Self-educated scholar, early feminist, philosopher, mathematician, scientist, poet and Hieronymite nun of New Spain, the honorable Sor Juana Inés de la Cruz, graced the Palacio Nacional with her residency under the rule of
viceroy Antonio Sebastián de Toledo as a lady in waiting for his wife, Vicereine Leonor Carreto. This woman’s virtues are too long to list, and it was truly the highlight of my visit to have seen a few of her humble belongings. Look out for another post about the University of the Cloister of Sor Juana. I leave you with one of her most famous poems, A Su Retrato (To Her Portait). While its clear that Sor Juana refers to her own portrait, her own ephemeral youth–I like to think of the poem as it applies more broadly to the passage of time, and to sites like el Palacio Nacional, or Mexico City itself–the rise and fall of empires with their flamboyant rulers and larger than life symbolism–relics of greatness bygone that are reduced in the end to stories that the taxi driver tells you on your way to the airport, blog posts, museum arrangements, “corpse and dust, shadow and nothingness”.
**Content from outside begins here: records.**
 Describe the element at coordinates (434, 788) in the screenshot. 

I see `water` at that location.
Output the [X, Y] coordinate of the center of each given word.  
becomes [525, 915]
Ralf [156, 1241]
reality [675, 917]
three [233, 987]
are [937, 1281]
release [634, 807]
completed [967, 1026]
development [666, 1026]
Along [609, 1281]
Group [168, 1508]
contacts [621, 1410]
Her bible, inkwells and lectern.

A SU RETRATO

Este que ves engaño colorido,
que del arte ostentando los primores,
con falsos silogismos de colores,
es cauteloso engaño del sentido;

este, en quien la lisonja ha pretendido
excusar de los años los horrores,
y venciendo del tiempo los rigores
triunfar de la vejez y del olvido,

es un vano artificio del cuidado,
es una flor al viento delicada,
es un resguardo inútil para el hado,

es una necia diligencia errada,
es un afán caduco y, bien mirado,
es cadáver, es polvo, es sombra, es nada.

TO HER PORTRAIT

This coloured counterfeit that thou beholdest,
vainglorious with excellencies of art,
is, in fallacious syllogisms of colour,
nought but a cunning dupery of sense;

this in which flattery has undertaken
to extenuate the hideousness of years,
and, vanquishing the outrages of time,
to triumph o’er oblivion and old age,

is an empty artifice of care,
is a fragile flower in the wind,
is a paltry sanctuary from fate,

is a foolish sorry labour lost,
is conquest doomed to perish and, well taken,
is corpse and dust, shadow and nothingness.